政府と与野党で構成する社会保障国民会議の実務者会議は16日、所得に連動した新たな給付制度を2029年度から本格導入することで大筋合意した。働く中低所得者を対象とし、税や社会保険料の負担軽減と就労促進を目指す。一方、2年間限定の食料品を対象とした消費税減税については、各党の意見の隔たりが大きいため、継続して協議する方針だ。
大筋合意の内容と今後のスケジュール
この日の会議では、中間取りまとめ案のうち、野党などの主張を取り入れた給付制度に関する部分を議題とした。立憲民主党は異論を唱えたが、大筋で合意し、高市首相が出席する国民会議に報告することが了承された。
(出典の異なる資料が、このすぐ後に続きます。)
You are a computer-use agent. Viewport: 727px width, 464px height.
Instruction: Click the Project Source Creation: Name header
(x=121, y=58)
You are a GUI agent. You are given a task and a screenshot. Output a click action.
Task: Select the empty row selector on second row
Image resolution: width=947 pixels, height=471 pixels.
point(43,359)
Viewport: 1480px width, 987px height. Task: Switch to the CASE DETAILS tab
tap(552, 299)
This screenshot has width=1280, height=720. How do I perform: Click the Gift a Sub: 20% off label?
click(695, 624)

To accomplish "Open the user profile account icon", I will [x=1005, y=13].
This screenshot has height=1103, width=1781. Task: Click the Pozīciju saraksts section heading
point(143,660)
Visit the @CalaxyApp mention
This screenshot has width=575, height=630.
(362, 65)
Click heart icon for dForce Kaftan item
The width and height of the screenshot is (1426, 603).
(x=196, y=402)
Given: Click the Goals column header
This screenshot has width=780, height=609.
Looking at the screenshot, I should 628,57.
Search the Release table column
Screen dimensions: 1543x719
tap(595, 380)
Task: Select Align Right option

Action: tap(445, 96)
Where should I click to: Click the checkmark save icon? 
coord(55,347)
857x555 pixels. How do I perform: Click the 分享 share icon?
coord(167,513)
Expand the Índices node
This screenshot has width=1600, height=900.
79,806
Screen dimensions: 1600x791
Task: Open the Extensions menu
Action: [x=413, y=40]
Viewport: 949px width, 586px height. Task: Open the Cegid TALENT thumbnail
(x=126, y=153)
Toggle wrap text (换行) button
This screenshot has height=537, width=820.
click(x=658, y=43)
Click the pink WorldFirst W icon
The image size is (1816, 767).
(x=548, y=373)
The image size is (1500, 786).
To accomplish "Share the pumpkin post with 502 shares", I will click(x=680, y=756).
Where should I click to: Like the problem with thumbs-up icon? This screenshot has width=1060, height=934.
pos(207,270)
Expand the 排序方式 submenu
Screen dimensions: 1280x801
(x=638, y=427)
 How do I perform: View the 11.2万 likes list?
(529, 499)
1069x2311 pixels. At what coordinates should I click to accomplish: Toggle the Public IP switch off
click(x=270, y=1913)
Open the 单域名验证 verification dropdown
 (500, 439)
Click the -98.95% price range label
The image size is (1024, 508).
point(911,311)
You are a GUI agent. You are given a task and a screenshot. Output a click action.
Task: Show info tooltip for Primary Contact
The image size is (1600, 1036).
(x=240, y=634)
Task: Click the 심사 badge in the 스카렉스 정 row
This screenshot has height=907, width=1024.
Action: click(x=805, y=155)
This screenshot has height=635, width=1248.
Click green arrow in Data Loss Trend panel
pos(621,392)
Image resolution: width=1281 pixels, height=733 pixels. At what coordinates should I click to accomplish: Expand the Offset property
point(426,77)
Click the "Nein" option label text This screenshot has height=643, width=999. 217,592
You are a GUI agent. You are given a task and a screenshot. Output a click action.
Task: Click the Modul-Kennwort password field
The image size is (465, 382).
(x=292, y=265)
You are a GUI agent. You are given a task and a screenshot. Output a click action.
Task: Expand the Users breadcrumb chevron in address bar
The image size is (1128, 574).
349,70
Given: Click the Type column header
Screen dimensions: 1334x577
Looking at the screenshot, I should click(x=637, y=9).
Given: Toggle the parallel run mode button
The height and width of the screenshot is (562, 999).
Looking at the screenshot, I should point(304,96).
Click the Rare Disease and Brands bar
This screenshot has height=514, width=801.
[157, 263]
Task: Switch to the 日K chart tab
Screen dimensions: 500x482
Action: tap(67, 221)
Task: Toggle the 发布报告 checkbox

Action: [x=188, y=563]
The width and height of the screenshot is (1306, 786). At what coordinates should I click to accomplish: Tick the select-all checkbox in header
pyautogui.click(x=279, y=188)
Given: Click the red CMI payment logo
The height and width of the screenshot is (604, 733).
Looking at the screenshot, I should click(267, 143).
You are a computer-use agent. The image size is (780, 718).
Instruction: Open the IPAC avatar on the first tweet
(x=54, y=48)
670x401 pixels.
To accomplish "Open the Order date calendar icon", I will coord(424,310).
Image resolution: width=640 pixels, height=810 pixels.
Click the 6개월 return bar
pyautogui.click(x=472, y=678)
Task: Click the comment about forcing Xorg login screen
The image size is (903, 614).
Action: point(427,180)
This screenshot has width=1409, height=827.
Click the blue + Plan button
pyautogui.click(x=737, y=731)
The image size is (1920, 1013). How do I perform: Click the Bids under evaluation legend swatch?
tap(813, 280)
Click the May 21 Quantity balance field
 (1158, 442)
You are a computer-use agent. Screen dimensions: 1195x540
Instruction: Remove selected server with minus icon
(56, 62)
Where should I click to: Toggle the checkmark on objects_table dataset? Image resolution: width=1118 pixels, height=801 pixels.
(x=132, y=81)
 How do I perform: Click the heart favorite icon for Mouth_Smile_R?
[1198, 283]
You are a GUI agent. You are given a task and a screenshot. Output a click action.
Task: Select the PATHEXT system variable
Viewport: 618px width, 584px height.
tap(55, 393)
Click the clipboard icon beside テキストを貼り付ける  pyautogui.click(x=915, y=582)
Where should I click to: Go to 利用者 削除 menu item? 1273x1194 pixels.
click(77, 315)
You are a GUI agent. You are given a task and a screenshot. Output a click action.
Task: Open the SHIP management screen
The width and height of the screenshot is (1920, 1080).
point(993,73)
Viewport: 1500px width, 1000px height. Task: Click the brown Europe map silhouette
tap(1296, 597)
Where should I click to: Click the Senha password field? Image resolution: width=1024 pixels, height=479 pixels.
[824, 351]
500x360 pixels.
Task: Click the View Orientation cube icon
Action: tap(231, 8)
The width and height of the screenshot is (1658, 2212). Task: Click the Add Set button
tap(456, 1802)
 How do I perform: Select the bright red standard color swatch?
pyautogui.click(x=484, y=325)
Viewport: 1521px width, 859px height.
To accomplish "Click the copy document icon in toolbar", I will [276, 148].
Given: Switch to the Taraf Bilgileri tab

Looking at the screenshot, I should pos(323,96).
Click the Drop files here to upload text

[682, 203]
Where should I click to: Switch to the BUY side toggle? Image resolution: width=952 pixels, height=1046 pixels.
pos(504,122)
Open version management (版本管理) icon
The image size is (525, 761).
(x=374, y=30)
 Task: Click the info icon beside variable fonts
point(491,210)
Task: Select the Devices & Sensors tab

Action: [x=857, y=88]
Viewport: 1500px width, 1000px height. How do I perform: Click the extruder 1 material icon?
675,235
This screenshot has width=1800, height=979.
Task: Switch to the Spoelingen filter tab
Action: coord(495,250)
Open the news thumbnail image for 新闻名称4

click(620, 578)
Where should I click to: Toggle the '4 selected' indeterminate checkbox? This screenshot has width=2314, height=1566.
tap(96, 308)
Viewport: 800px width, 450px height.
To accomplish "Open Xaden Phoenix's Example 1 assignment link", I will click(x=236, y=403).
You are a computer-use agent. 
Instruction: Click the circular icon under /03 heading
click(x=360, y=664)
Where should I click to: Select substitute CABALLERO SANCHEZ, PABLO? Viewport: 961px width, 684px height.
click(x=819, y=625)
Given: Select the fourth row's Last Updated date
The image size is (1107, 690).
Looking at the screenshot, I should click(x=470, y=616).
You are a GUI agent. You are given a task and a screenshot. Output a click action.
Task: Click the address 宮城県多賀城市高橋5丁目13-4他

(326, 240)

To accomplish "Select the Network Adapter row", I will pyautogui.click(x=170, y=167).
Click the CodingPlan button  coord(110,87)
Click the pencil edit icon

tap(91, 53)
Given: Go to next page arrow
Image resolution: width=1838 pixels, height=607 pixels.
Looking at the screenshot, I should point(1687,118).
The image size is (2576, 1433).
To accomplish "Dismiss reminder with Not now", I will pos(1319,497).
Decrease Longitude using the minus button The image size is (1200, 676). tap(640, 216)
新たな給付制度の具体的な給付額や対象範囲は今後検討するが、財源については「早期に結論を得る」としている。
給付制度の仕組みと対象者
新たな給付は、所得に応じて給付額を増減させる仕組みとする。対象者は「一定の勤労性の所得や税・社会保険料の負担がある人」とし、働く中低所得の高齢者や個人事業者らも含める。給付は個人単位とするが、配偶者が高所得の場合は対象外となる。子育てを支援するため、扶養する18歳以下の子どもの数に応じて給付額を加算する。
実務者会議では、給付制度の詳細設計について、2027年度中に結論を得ることを目指す。また、財源確保の具体策についても、同時期までに一定の方向性を示すよう求める声が与野党双方から上がっている。